■ TRY IT
Once the line with "This screenshot has height=683, width=1024." is found in the entries below, repeat that line and every one after it exactly, ending at the last.

AVAILABLE DATA: Begin

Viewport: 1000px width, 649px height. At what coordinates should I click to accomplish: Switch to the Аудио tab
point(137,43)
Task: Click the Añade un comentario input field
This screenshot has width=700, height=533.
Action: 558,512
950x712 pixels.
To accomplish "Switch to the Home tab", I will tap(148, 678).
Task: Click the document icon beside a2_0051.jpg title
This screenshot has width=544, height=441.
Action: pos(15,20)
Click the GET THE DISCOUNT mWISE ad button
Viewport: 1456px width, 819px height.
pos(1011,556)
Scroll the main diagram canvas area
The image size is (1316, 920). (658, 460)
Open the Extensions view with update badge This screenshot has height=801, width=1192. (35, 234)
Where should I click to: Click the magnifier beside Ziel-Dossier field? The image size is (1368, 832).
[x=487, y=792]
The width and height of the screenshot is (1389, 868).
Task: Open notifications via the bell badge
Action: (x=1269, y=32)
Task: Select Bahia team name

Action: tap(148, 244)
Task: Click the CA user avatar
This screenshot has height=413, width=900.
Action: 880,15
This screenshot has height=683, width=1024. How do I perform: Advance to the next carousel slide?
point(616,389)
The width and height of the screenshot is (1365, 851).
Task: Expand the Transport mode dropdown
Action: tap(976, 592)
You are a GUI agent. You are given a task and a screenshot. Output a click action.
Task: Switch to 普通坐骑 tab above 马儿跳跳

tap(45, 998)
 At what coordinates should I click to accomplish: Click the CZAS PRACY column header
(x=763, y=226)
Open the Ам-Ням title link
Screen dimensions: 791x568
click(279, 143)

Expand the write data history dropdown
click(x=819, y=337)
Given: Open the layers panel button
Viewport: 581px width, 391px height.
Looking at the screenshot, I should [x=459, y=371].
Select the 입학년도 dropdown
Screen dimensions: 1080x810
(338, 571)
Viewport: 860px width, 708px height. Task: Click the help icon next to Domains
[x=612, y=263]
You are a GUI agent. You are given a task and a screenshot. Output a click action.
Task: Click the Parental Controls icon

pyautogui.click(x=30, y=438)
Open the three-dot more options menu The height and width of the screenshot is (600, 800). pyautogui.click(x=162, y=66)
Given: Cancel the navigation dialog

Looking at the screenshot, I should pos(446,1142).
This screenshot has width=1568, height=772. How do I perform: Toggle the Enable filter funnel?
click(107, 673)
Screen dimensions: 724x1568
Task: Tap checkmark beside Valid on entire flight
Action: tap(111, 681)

AVAILABLE DATA: End

■ EXERCISE SOLUTION
This screenshot has height=683, width=1024. How do I perform: Advance to the next carousel slide?
point(616,389)
The width and height of the screenshot is (1365, 851).
Task: Expand the Transport mode dropdown
Action: tap(976, 592)
You are a GUI agent. You are given a task and a screenshot. Output a click action.
Task: Switch to 普通坐骑 tab above 马儿跳跳

tap(45, 998)
 At what coordinates should I click to accomplish: Click the CZAS PRACY column header
(x=763, y=226)
Open the Ам-Ням title link
Screen dimensions: 791x568
click(279, 143)

Expand the write data history dropdown
click(x=819, y=337)
Given: Open the layers panel button
Viewport: 581px width, 391px height.
Looking at the screenshot, I should [x=459, y=371].
Select the 입학년도 dropdown
Screen dimensions: 1080x810
(338, 571)
Viewport: 860px width, 708px height. Task: Click the help icon next to Domains
[x=612, y=263]
You are a GUI agent. You are given a task and a screenshot. Output a click action.
Task: Click the Parental Controls icon

pyautogui.click(x=30, y=438)
Open the three-dot more options menu The height and width of the screenshot is (600, 800). pyautogui.click(x=162, y=66)
Given: Cancel the navigation dialog

Looking at the screenshot, I should pos(446,1142).
This screenshot has width=1568, height=772. How do I perform: Toggle the Enable filter funnel?
click(107, 673)
Screen dimensions: 724x1568
Task: Tap checkmark beside Valid on entire flight
Action: tap(111, 681)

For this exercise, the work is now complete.